Eulogy for the Bayou - Blogging the Gulf Oil Spill at The Intersection

My latest guest post over at Chris Mooney and Sheril Kirschenbaum's The Intersection is up, and it begins a series they are working on of the impacts from the oil spill in the northern Gulf of Mexico. I won't give away the other authors, but when all is said and done, it will be some august company to be in.

Down the bayou, fishing, shrimping and oil are ways of life. They get passed from father to son, and generations of families shrimp, trap, fish, and go to the rigs together. For better or worse, they help feed the nation, and with 27% of our petroleum products going through south Louisiana, they fuel our Nation as well.


So as the oil comes ashore in the weeks and months ahead, the losses will be found across the spectrum of ecosystem components. Those dolphins, the shrimp and crabs whose descendents now ply those waters, and the Cajun fishermen and roughnecks who fled that sinking burning rig into the abyss will, and have, already suffered. All in the name of oil – and all in the name of our Nation.

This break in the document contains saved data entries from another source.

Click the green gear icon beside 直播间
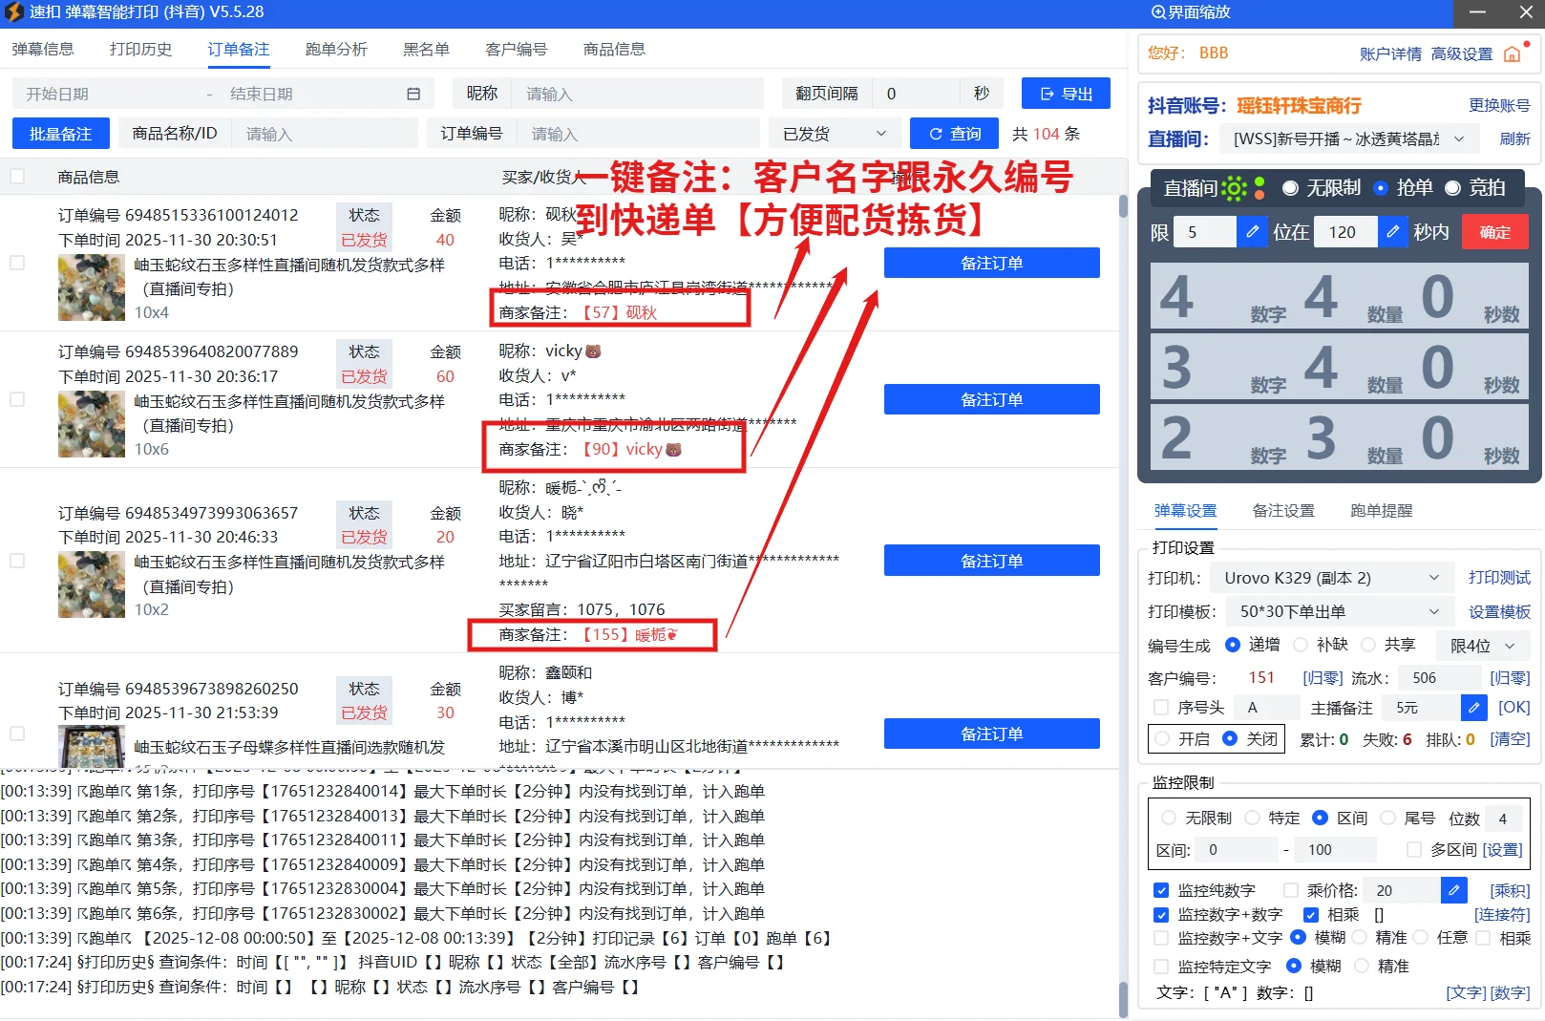coord(1235,189)
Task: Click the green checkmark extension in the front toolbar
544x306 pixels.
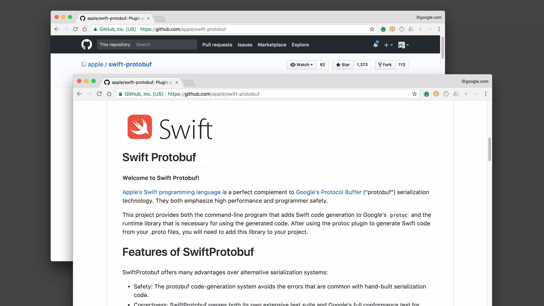Action: tap(426, 94)
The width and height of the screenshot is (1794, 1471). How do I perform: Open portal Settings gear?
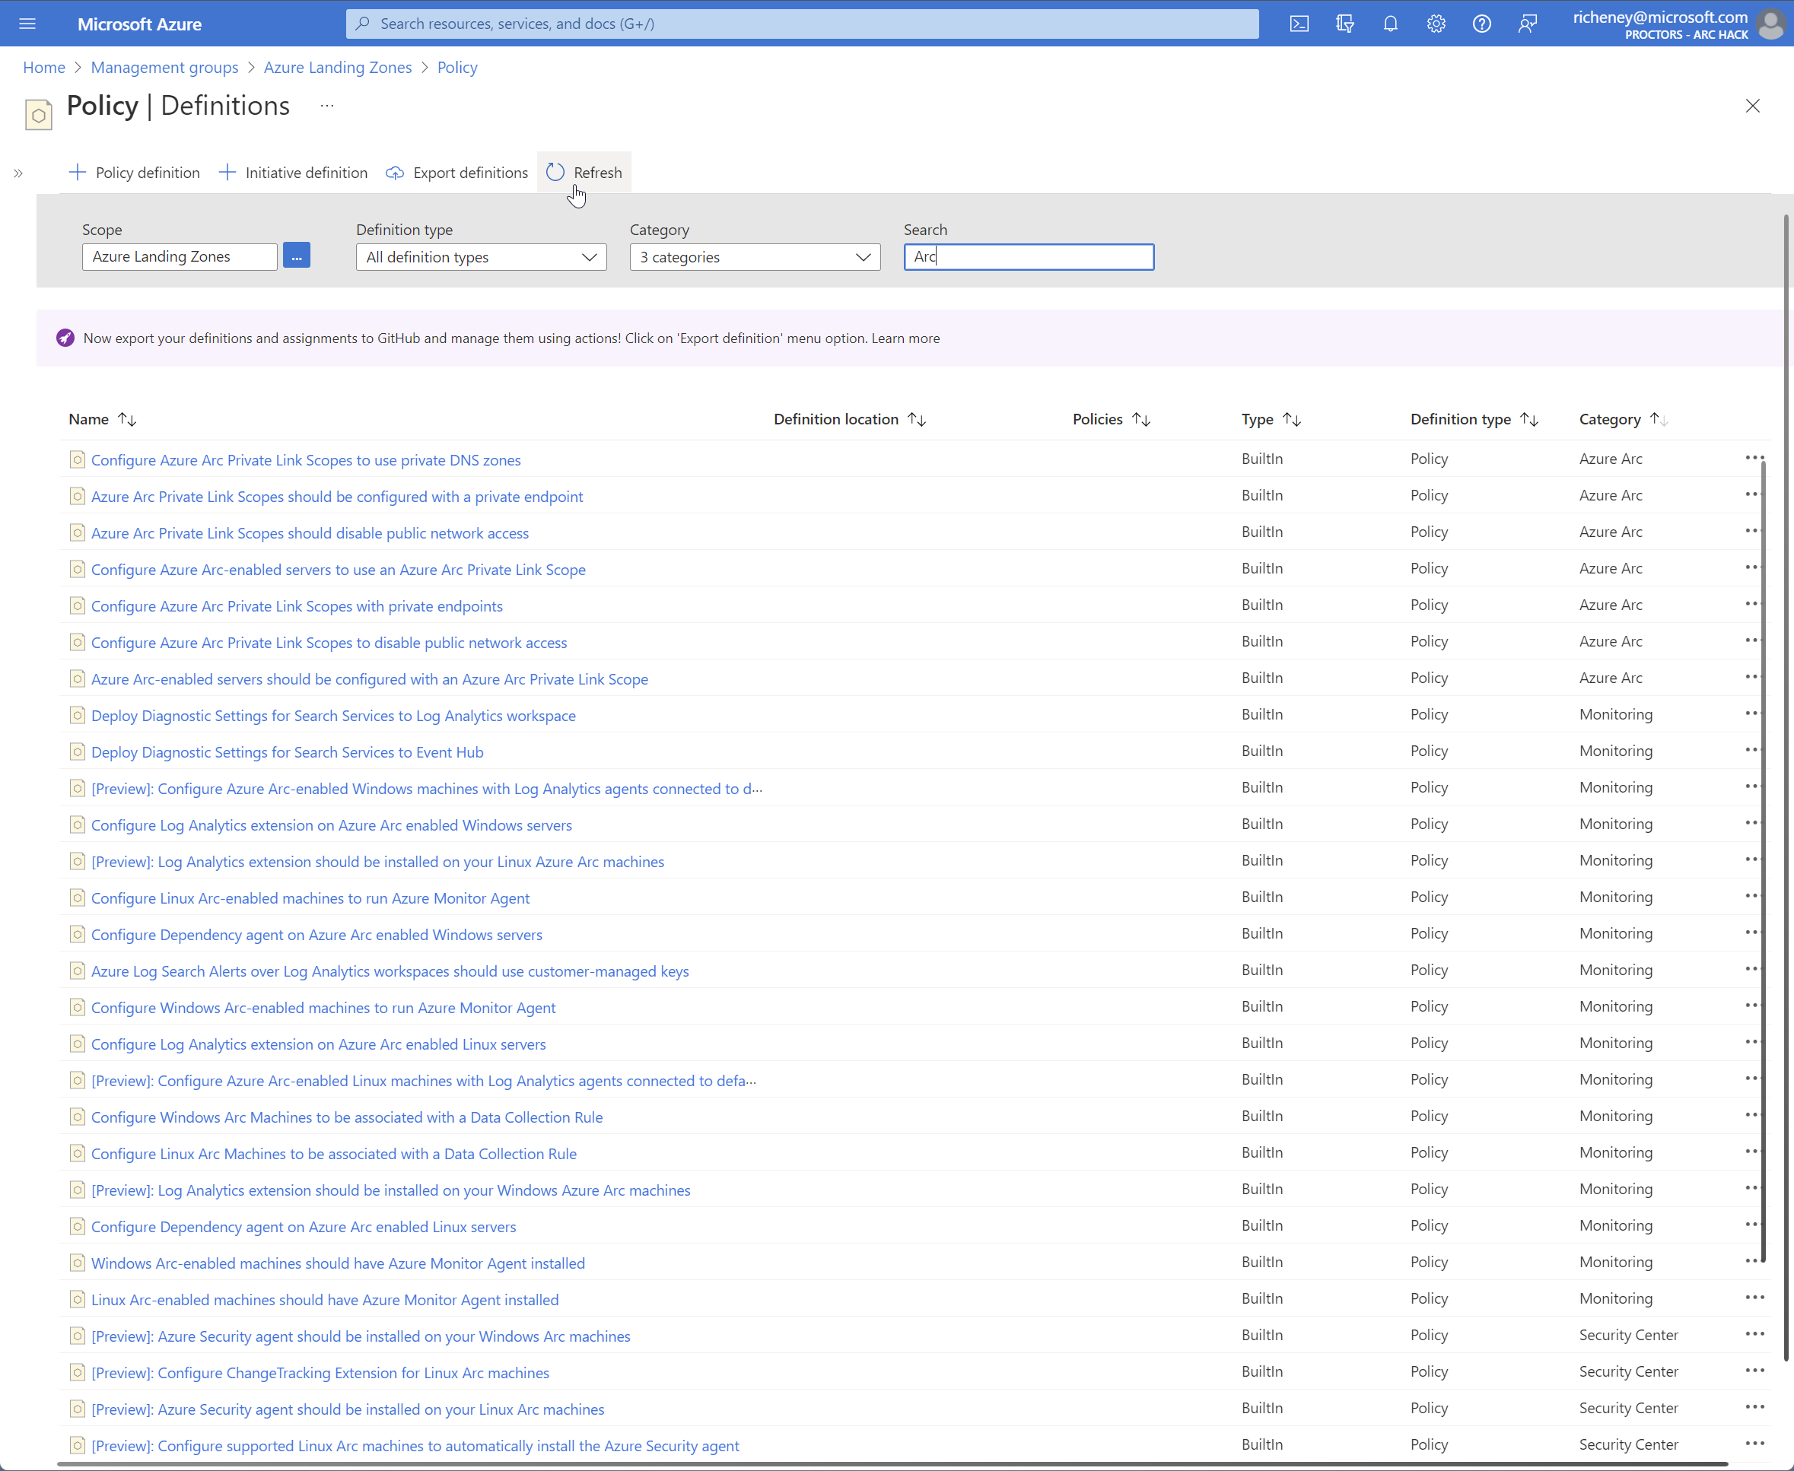coord(1436,23)
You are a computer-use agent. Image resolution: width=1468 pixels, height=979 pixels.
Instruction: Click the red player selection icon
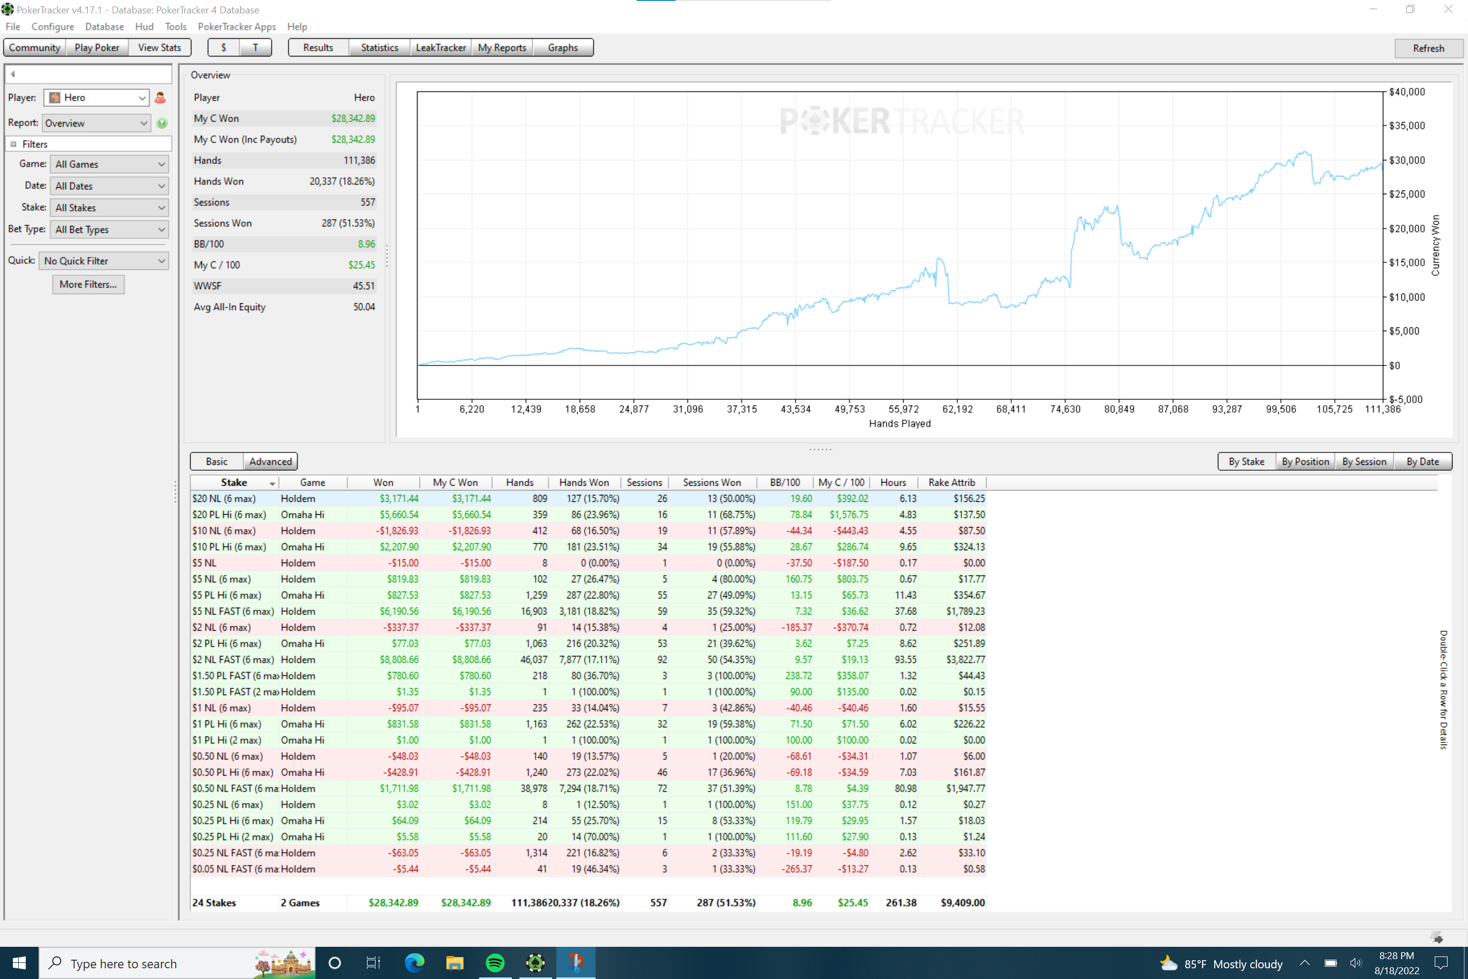(x=160, y=98)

UPDATE (Thursday 6 May 2010):

Joe Romm, continuing his fine service to the Nation at Climate Progress, shares this study on human dimensions and impacts of the oil spill:

We are in uncharted waters with this disaster. Sadly, it is likely to become an exemplary case study in how badly people and communities can be injured by an oil spill and its response. Experience with oil spills inside and outside the United States demonstrates that oil spills produce dramatic consequences for people’s lives. To better prepare for responding to spills, it is wise to learn from experience and be pro-active about planning for how to deal with impacts to humans. Hopefully, a broad understanding of the human dimensions of oil spill hazards can help these responders make wise decisions.

2 comments:

Tom Degan said...

Once again, We Dah Peepil have been forced to face an ugly reality head on. Once again we are confronted by a situation so horrific, we ignore its implications at our own peril. And once again it appears that many of us will continue to turn a blind eye toward the obvious: Our dependence on oil - foreign and domestic - will prove to be our undoing if we don't get to work immediately and try to develop alternative sources of fuel. What the hell is it with our abhorrence of common sense? What we have here is black comedy at its strangest. Someone remarked this morning of the gulf, "It smells like a gas station now." Fill 'er up? Forty years ago, the Cayahuga, the river which makes its way through Cleveland, Ohio, became so polluted it caught fire. Could this happen in the Gulf of Mexico? Stay tuned.

Seriously, sometimes I get the feeling that I'm living in a world whose scenario was scripted by Paddy Chayefsky. These really are the weirdest of times, aren't they?

http://www.tomdegan.blogspot.com

Tom Degan

Philip H. said...

Tom, Thanks for stopping by. I agree that we're missing opportunities in this arena, and I've written before that it gauls me that, if (for example) Carbon Capture and Sequestration can ever be made to work, it is the Chinese who will hold the patents. So much lost opportunity cost, nevermind the ecological cost.